We're aware of the random H12s problems. Some apps are affected pretty badly, others not at all, and we're not sure why yet. Sorry that you've had such a bad experience with this. We're continuing to investigate. If we're not able to find a solution in a timely fashion, I'll completely understand if you no longer want to use our product for this app.
Knowing how many dynos you need is definitely a problem. We have implemented autoscaling in the past... but it always sucked. It's hard to find a one-size-fits-all-solution. Rather than ship something sub-par we chose not to ship anything at all.
I understand a lot of people do well with autoscaling libraries and 3rd party add-ons. Would be curious to hear your experience with any of these.
I completely agree that it shouldn't take complaining in public to get a company to listen to its customers. That's was our biggest mistake in all of this, IMO — not listening.
I gladly accept your compliment that our git deploy remains the best on the market. :)

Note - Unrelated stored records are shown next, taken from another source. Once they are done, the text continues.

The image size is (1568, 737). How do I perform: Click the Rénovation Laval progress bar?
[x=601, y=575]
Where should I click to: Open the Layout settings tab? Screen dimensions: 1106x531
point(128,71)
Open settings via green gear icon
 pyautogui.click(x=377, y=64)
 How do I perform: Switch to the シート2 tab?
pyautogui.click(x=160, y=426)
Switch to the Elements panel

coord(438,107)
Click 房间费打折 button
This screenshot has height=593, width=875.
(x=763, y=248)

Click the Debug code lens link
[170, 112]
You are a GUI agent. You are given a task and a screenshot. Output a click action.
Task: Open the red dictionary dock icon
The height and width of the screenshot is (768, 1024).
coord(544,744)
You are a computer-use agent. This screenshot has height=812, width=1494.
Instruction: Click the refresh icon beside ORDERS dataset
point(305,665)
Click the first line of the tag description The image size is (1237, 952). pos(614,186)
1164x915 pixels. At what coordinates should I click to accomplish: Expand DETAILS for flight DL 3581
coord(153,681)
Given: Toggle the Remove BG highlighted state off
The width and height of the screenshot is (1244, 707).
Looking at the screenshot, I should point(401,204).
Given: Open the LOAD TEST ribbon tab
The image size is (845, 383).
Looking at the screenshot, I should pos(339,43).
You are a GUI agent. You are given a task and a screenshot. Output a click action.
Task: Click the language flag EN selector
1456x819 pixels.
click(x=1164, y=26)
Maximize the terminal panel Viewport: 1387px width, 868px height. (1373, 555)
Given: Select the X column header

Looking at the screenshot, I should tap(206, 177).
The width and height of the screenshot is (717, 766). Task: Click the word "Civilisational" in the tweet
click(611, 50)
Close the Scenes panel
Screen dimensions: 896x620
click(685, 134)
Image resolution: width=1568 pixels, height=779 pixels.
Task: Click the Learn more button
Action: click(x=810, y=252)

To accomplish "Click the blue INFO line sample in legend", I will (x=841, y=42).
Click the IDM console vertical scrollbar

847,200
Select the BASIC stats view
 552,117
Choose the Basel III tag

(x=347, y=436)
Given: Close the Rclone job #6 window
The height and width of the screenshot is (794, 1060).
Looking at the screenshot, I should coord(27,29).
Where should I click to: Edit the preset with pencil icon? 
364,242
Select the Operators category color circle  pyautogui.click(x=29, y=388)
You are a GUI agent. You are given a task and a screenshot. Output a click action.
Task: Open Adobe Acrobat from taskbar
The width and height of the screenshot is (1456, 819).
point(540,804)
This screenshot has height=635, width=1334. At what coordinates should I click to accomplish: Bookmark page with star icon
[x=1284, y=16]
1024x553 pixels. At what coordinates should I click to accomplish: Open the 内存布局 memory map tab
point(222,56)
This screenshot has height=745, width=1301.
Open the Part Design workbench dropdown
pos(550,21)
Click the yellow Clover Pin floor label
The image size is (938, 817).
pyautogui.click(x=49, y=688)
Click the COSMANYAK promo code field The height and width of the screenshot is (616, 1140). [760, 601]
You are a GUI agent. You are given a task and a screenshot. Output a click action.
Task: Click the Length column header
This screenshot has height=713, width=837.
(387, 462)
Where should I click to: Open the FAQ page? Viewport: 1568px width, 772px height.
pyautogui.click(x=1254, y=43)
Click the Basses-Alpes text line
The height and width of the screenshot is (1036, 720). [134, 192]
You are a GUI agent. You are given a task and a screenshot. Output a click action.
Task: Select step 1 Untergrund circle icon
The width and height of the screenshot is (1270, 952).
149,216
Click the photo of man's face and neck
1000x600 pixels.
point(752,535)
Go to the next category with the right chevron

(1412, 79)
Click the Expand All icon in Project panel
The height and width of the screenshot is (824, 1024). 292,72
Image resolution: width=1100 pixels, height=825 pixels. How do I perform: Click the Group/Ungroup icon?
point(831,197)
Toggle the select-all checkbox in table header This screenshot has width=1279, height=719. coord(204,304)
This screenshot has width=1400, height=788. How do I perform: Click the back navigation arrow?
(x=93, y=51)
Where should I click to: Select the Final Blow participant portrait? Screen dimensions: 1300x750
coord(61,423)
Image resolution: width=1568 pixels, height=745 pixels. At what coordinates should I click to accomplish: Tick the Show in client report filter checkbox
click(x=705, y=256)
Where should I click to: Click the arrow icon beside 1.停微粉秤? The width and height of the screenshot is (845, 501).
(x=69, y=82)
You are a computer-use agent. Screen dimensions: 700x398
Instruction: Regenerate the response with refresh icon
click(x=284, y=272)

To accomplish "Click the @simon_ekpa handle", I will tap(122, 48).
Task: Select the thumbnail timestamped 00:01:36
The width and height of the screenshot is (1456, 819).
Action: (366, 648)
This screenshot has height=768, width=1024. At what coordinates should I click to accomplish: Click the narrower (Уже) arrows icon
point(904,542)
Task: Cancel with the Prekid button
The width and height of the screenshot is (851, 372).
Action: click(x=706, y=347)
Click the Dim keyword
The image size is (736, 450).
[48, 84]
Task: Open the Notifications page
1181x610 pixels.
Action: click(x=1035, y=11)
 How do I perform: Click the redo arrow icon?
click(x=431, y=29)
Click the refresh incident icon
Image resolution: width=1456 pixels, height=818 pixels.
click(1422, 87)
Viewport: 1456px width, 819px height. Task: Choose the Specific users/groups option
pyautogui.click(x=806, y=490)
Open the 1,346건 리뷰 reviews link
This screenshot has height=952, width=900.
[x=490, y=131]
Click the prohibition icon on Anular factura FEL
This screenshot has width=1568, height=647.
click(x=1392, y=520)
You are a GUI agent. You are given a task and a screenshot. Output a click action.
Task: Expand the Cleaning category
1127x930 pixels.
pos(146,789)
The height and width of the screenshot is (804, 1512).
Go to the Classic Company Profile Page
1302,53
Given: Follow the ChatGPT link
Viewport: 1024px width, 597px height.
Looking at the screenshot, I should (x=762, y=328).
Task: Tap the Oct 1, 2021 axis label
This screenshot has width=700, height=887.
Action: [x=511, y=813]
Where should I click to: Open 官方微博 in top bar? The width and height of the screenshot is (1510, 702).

I'm sorry we haven't been able to serve you better. Let me know if you'd be willing to talk via skype sometime — even if you end up leaving the platform (or already have), I'd like to understand in more depth where we went wrong so we can do better in the future.
Your response only re-enforces my hard won opinion that Heroku should never be used for a production environment for any business that is trying to be successful and popular. Admitting that you have no idea why critical areas of your infrastructure is causing issues, while at the same time charging people an arm and a leg for services (we pay ~$4k/mo) feels like theft to me. I've built solutions for a large porn company that runs on significantly less infrastructure than what we are running on Heroku and handles 100x more traffic. Something is wrong here with the dyno/router model and maybe it is that you guys are just oversubscribed and not admitting to it in public.
Yes, autoscaling is hard. I have apps on Google AppEngine and see their issues as well. That said, at least they are trying. Maybe even take one of those 3rd party libraries and try to harden and adapt that and make it a real solution? I think the real problem though lies in the fact that there isn't any good metrics for what dynos are doing so there is no metric for when something is too busy or not. Yes, log-runtime-metrics puts out some numbers, but those numbers are meaningless when all I have is a slider to change the amount of money we are paying you.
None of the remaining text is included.